4 GB ddr3                    ca 130 Euros... normal fanboy corsair.. aber wenn ich geld sparen kann dann bestimmt auch


der derzeitige corsair  ist ein TWINX paar

http://img145.imageshack.us/img145/9030/memorys.jpg


grafikkarte habe ich im herbst erst eine 275er gekauft.. sollte langen erstmal...


----------



## shirib (31. März 2010)

*AW: [Suche] Interessenten für meine Hardware (E6850, 4 GB DDR 2 Corsair, P35 MoBo Gi*



sandman2003 schrieb:


> suche für die oben genannte Hardware (mal wieder) interessenten.... bzw eine nachfrage, wieviel es zusammen oder einzeln wert ist.
> 
> brauche nen anhaltspuntk wieviel ich für neue hardware brauche
> 
> ...


Wie viel würdest du für den RAM haben wollen?
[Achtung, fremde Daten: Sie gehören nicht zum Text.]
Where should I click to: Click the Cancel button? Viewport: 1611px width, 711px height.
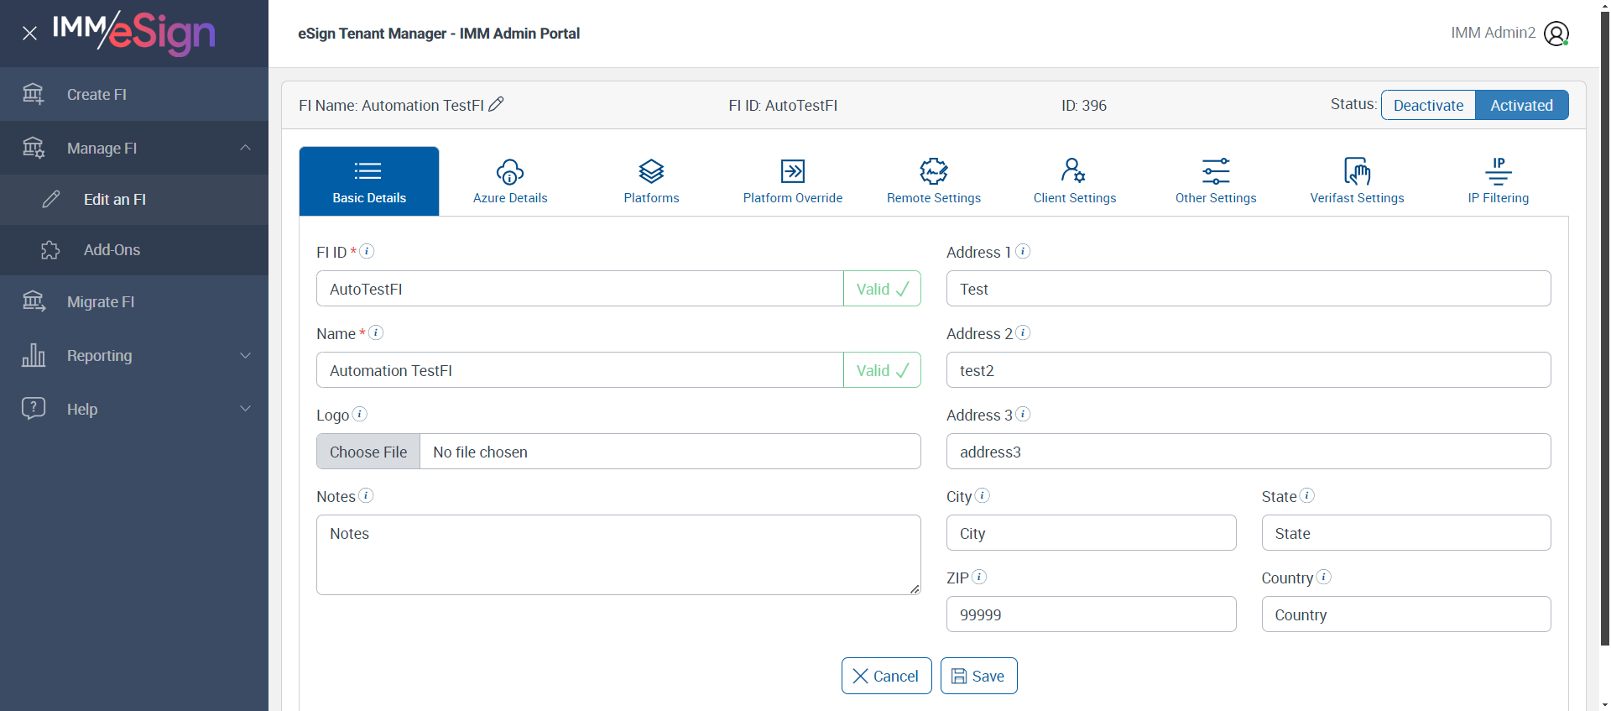pos(886,676)
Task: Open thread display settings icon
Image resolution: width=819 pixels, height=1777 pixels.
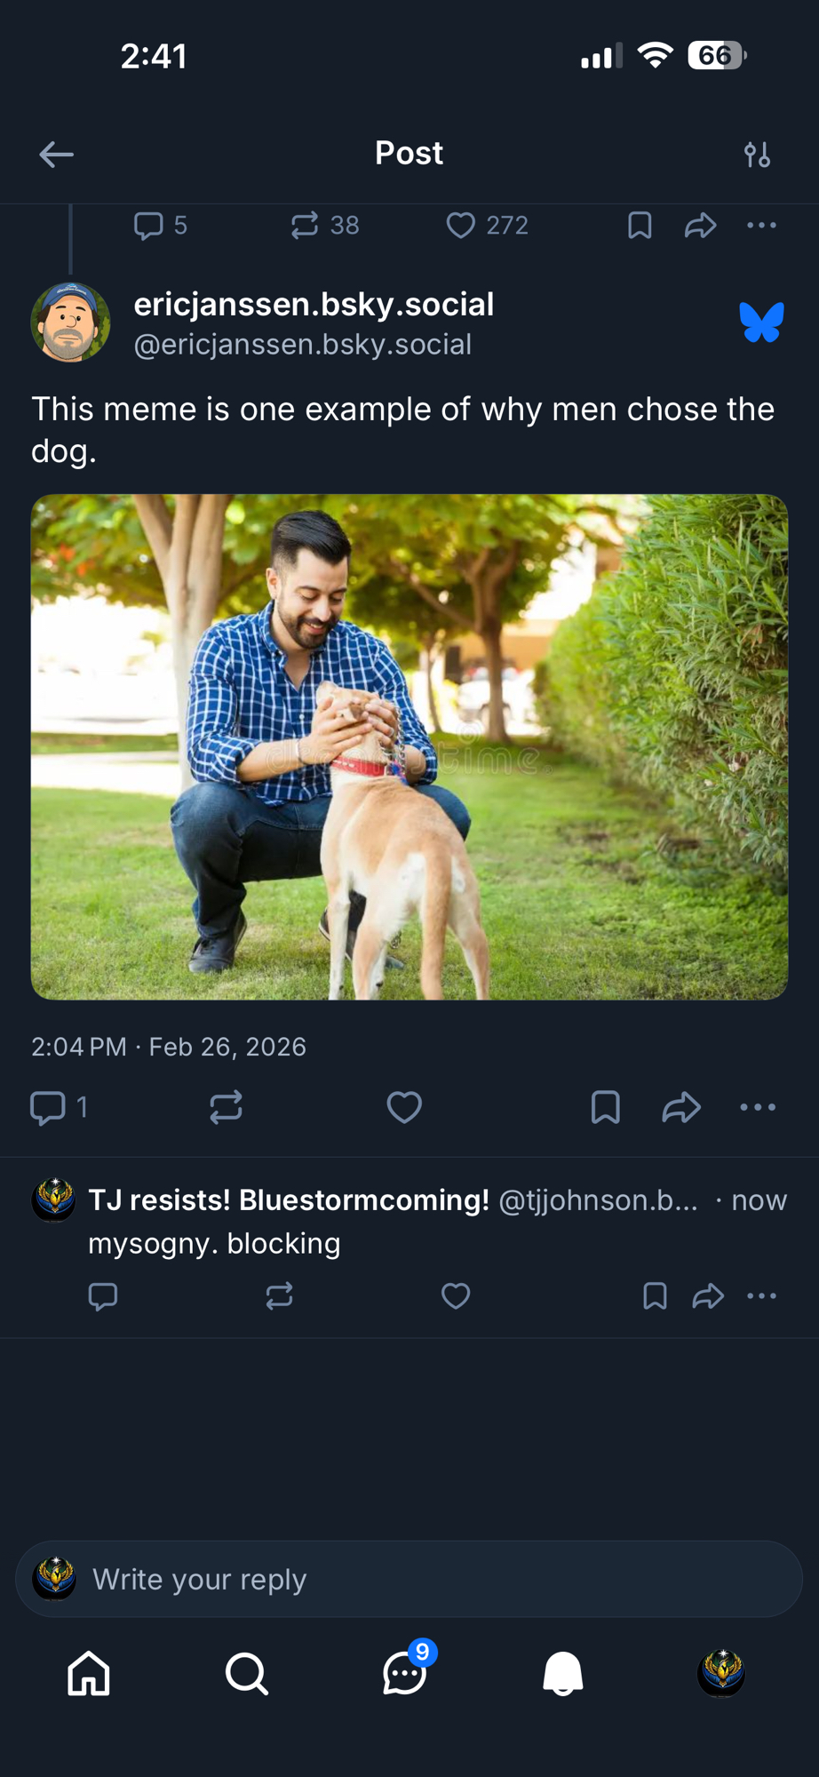Action: [x=757, y=155]

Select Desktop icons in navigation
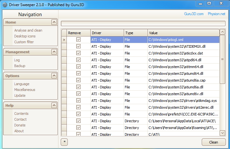[25, 36]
Kannst du bitte mehr Details zu den Riegeln nennen.


----------



## Longtom (31. März 2010)

*AW: [Suche] Interessenten für meine Hardware (E6850, 4 GB DDR 2 Corsair, P35 MoBo Gi*

Ich melde mal Interesse an dem E6850 an ,was willst dafür haben ?


----------



## sandman2003 (1. April 2010)

*AW: [Suche] Interessenten für meine Hardware (E6850, 4 GB DDR 2 Corsair, P35 MoBo Gi*

Ram 30 

hat noch ein jahr garantie...

cpu 50 euro


leute ich muss aber erst schauen wie ich das finanziere 

also nix verbindliches


----------



## Longtom (1. April 2010)

*AW: [Suche] Interessenten für meine Hardware (E6850, 4 GB DDR 2 Corsair, P35 MoBo Gi*

Wenn du bereit bist zum verkauf dann melde dich bei mir wegen der CPU .


----------



## sandman2003 (2. April 2010)

*AW: [Suche] Interessenten für meine Hardware (E6850, 4 GB DDR 2 Corsair, P35 MoBo Gi*

Alternate bietet über Ostern eine 0% Finanzierung an...

bis zum 10.4.. ich bin übelst am überlegen 

42 euro über 12 monate...

504 euro sinds für die hardware.. schon stolzer preis.. aber immerhin..

ich halte euch auf dem laufenenden


----------



## OBluefireO (2. April 2010)

*AW: [Suche] Interessenten für meine Hardware (E6850, 4 GB DDR 2 Corsair, P35 MoBo Gi*

Hätte auch starkes Interesse an dem RAM! 

Würde dir auch 2-3 Euro mehr zahlen!   

Gruß


----------



## sandman2003 (2. April 2010)

*AW: [Suche] Interessenten für meine Hardware (E6850, 4 GB DDR 2 Corsair, P35 MoBo Gi*

bis spätestens zum 10.4 entscheidet sich das 

bis dahin gilt das finanzierungsangebot von alternate...


----------